• **EXERCISE DESCRIPTION**: Locate, in the data below, the line that contains "Район (42, 2213)" and the line that contains "[button] (33, 35)"; reproduce exactly those two lines and every line between them, nothing more.

Dataset records
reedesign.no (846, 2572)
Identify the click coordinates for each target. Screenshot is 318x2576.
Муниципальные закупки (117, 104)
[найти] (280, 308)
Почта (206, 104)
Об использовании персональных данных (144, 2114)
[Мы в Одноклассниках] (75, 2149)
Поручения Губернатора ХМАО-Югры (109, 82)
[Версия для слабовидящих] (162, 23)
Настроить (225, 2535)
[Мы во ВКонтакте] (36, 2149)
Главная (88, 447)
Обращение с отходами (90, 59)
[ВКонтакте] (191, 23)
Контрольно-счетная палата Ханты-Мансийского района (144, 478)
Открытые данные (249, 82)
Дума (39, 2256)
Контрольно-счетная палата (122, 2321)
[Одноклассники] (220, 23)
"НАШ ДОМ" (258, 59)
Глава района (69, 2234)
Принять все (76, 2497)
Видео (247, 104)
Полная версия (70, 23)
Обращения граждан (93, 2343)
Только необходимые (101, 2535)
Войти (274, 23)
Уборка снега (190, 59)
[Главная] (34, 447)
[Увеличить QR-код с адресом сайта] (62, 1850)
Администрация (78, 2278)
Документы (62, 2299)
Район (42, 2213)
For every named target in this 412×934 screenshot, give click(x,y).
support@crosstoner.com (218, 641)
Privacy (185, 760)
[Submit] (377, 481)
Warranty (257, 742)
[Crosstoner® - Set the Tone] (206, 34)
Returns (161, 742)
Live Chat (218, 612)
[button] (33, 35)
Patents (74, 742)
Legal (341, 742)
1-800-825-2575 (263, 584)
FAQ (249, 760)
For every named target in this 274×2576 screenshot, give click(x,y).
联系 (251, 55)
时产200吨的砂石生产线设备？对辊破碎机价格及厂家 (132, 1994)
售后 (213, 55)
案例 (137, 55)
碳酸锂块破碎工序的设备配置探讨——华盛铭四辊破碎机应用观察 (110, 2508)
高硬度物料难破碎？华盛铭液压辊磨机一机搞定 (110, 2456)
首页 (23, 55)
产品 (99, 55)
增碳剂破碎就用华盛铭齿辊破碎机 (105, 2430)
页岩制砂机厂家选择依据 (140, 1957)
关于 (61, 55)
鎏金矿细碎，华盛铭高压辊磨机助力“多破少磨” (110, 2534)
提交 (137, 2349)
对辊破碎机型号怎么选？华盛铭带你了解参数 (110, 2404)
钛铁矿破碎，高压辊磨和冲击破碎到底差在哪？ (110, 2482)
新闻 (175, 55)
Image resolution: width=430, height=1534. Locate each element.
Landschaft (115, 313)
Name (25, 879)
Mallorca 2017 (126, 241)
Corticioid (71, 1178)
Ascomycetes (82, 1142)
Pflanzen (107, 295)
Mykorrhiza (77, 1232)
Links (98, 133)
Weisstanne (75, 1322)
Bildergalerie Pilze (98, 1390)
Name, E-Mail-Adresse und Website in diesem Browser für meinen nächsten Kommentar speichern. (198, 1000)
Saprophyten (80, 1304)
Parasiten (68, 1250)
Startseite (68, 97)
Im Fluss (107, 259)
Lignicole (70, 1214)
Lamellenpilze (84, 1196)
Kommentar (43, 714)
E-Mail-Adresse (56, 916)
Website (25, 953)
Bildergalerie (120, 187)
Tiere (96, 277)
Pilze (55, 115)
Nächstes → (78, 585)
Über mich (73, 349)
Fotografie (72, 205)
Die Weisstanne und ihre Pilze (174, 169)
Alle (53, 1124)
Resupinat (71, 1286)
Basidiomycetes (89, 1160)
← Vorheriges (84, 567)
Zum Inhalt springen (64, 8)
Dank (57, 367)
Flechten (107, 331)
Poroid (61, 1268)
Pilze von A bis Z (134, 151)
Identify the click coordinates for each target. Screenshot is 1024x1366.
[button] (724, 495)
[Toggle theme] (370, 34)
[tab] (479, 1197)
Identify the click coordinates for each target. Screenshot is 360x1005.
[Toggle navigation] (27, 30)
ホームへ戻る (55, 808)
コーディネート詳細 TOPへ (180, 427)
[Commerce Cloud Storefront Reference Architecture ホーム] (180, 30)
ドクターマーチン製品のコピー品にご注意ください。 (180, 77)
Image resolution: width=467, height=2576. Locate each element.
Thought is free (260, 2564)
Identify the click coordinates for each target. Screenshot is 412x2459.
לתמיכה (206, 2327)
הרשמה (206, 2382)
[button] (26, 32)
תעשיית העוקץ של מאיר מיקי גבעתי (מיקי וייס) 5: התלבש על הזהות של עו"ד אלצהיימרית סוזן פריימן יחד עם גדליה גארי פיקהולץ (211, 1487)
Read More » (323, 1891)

• **RESULT OF THIS EXERCISE**:
Район (42, 2213)
For every named target in this 412×934 screenshot, give click(x,y).
support@crosstoner.com (218, 641)
Privacy (185, 760)
[Submit] (377, 481)
Warranty (257, 742)
[Crosstoner® - Set the Tone] (206, 34)
Returns (161, 742)
Live Chat (218, 612)
[button] (33, 35)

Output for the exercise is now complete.